Neo4j: From graph database to graph platform

Product Team

October 24, 2017

12 min read

Learn how Neo4j is evolving beyond being a graph database and becoming a graph technology platform

Today at GraphConnect New York, Neo4j has announced our transformation from the provider of a graph database into the creator of a graph platform.

We are making this change to address the evolving needs of customers in their deployment of Neo4j, in both needing to interoperate within a complex IT infrastructure as well as to help a variety of users and roles succeed with Neo4j.

The figure below depicts both the elements of the platform as well as those user roles that they serve. As we look at this new graph platform strategy, we’ll consider these capabilities within those user contexts.

The Neo4j Graph Platform is designed to help you introduce graph technology and Neo4j beyond just developers to new users, like data scientists, data analysts, business users, and executives.

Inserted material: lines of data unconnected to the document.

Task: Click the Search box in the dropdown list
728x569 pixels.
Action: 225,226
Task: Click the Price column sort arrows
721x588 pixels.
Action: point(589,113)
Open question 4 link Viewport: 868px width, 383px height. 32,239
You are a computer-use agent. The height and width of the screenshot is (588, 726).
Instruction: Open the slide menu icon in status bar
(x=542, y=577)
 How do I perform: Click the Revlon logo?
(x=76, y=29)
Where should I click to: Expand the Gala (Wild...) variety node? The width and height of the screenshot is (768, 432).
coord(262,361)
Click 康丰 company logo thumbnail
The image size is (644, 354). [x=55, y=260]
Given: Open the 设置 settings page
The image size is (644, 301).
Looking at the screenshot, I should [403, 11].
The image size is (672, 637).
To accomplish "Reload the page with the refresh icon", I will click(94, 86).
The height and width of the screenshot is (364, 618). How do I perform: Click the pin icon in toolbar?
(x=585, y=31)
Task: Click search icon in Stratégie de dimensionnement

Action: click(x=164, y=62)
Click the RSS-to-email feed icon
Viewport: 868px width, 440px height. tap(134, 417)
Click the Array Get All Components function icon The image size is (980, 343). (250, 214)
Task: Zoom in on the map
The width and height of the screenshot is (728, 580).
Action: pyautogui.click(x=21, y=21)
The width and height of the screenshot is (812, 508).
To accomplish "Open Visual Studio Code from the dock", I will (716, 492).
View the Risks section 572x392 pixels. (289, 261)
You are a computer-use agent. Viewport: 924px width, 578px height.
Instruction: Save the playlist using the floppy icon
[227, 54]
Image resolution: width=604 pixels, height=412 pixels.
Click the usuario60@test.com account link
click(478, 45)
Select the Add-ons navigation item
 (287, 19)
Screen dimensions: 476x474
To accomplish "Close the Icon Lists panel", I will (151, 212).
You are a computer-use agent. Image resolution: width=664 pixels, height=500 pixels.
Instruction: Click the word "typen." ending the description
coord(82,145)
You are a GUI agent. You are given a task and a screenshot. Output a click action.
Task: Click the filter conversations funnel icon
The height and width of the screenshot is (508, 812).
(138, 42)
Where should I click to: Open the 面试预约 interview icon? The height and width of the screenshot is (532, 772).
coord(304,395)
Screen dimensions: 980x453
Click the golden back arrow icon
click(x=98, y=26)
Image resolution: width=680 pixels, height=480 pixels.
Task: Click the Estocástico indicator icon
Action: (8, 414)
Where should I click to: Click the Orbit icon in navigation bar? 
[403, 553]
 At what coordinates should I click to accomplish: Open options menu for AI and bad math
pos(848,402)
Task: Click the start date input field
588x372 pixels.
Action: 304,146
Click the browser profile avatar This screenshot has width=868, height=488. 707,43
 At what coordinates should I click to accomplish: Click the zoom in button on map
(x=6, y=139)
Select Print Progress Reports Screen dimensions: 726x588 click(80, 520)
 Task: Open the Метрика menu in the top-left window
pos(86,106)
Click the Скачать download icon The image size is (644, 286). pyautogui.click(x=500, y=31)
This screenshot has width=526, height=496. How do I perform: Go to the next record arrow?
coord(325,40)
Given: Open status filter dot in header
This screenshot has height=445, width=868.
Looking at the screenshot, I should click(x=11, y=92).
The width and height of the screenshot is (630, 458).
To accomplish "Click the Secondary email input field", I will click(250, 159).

In deploying the platform, your big data IT teams will enjoy new data integration features designed to make fitting within your infrastructure easier. This is so data scientists and analysts can use new tooling like Cypher for Apache Spark and the graph algorithms library to support their graph analytics needs. All while helping business users understand and participate in the evolution of graph-based applications.

Looking deeper at the platform

The Neo4j Graph Platform is built around the Neo4j native graph database and includes the following components:

Neo4j Desktop is developers’ mission control console for all things Neo4j
Neo4j Native Graph Database supports transactional applications and graph analytics
Neo4j Graph Analytics helps data scientists gain new perspectives on data
Data integration tools expedite distilling RDBMS data and other big data into graphs
Graph visualization and discovery help communicate graph benefits throughout the organization
The platform-wide enterprise architecture supports corporate availability, scaling and security needs

Introducing Neo4j Desktop

Neo4j Desktop is the new mission control console for developers. It’s free with registration, and it includes a local development license for Enterprise Edition, and an installer for the APOC user-defined procedures library. It is available immediately and will become the vehicle by which most users experience Neo4j.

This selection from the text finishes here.